In summary, it can be concluded that the IEMs are not suitable for high-dimensional datasets because they ignore feature interdependence, leading to suboptimal feature subsets. Although SEMs consider interdependence, existing SEMs lack effective evaluation criteria, resulting in the selection of redundant features that negatively impact dimensionality reduction and classification performance. In contrast, the proposed algorithm has demonstrated strong performance in terms of feature quality, classification accuracy, and execution time, establishing its overall superiority over existing algorithms.

Finally, through the literature review verification for each selected gene in various datasets, the results demonstrate that our algorithm reliably identifies key genetic factors. This validation underscores the utility of our FS algorithm in genetic research and breeding programs.

5. Conclusions

To address the challenges of FS in high-dimensional microarray datasets, in this paper, we have introduced the concept of the MRNR feature subset and proposed a novel FS algorithm based on MCMI and a greedy algorithm. Compared to the existing filter FS algorithms, the proposed algorithm demonstrates better performance in terms of feature quality and classification accuracy. In addition, because there is no need to preset the number of selected features, this algorithm avoids dependence on a wrapper method.

In terms of running time, the proposed algorithm outperforms the traditional SFS algorithm because it eliminates features that are conditionally irrelevant to the target class in each iteration. Although it is less efficient than the IEMs, it achieves better time complexity compared to the SEMs.

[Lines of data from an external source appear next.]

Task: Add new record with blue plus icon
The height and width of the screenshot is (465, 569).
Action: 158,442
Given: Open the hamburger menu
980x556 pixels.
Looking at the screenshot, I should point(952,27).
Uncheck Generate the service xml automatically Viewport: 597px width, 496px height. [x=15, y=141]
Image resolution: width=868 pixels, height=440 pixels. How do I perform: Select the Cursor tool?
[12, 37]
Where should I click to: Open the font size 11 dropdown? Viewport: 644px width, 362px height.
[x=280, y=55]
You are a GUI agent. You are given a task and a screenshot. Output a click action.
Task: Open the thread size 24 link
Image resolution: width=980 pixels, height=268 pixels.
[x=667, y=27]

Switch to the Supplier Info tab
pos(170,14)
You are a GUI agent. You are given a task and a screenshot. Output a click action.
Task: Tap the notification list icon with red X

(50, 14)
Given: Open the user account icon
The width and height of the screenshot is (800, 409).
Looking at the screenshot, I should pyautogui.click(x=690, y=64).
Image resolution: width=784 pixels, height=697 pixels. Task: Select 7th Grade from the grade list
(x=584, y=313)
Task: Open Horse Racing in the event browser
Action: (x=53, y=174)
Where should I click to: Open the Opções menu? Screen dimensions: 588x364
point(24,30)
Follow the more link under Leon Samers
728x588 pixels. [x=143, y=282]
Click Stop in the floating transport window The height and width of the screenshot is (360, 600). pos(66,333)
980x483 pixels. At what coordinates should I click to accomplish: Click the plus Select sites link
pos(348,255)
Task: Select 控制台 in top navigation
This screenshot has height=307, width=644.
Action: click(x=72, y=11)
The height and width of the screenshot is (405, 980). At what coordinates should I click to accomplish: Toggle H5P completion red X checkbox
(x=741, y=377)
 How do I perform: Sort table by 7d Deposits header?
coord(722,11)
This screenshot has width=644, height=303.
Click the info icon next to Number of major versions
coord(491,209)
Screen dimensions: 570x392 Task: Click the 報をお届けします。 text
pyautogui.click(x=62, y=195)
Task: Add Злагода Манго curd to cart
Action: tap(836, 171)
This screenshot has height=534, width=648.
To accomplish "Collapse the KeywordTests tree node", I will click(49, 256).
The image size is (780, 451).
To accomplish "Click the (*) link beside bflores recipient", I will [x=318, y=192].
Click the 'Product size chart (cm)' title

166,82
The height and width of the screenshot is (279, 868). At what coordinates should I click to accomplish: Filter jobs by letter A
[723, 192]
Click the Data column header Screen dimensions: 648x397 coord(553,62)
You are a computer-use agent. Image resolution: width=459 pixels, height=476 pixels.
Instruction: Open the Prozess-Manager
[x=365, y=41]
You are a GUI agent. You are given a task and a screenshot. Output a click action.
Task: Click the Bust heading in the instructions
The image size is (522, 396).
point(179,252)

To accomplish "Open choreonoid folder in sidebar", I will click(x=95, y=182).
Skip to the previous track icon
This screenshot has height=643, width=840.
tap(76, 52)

In conclusion, our work provides a powerful and efficient approach for feature selection (FS) in high-dimensional microarray datasets, demonstrating its intelligence and effectiveness on the specific datasets discussed in this paper. Additionally, the results of the literature review verification highlight the utility of our FS algorithm in genetic research and breeding programs. However, further validation on a broader range of datasets is necessary to generalize its effectiveness. Future work will involve extending the application of our algorithm to more diverse datasets to confirm its robustness and general applicability.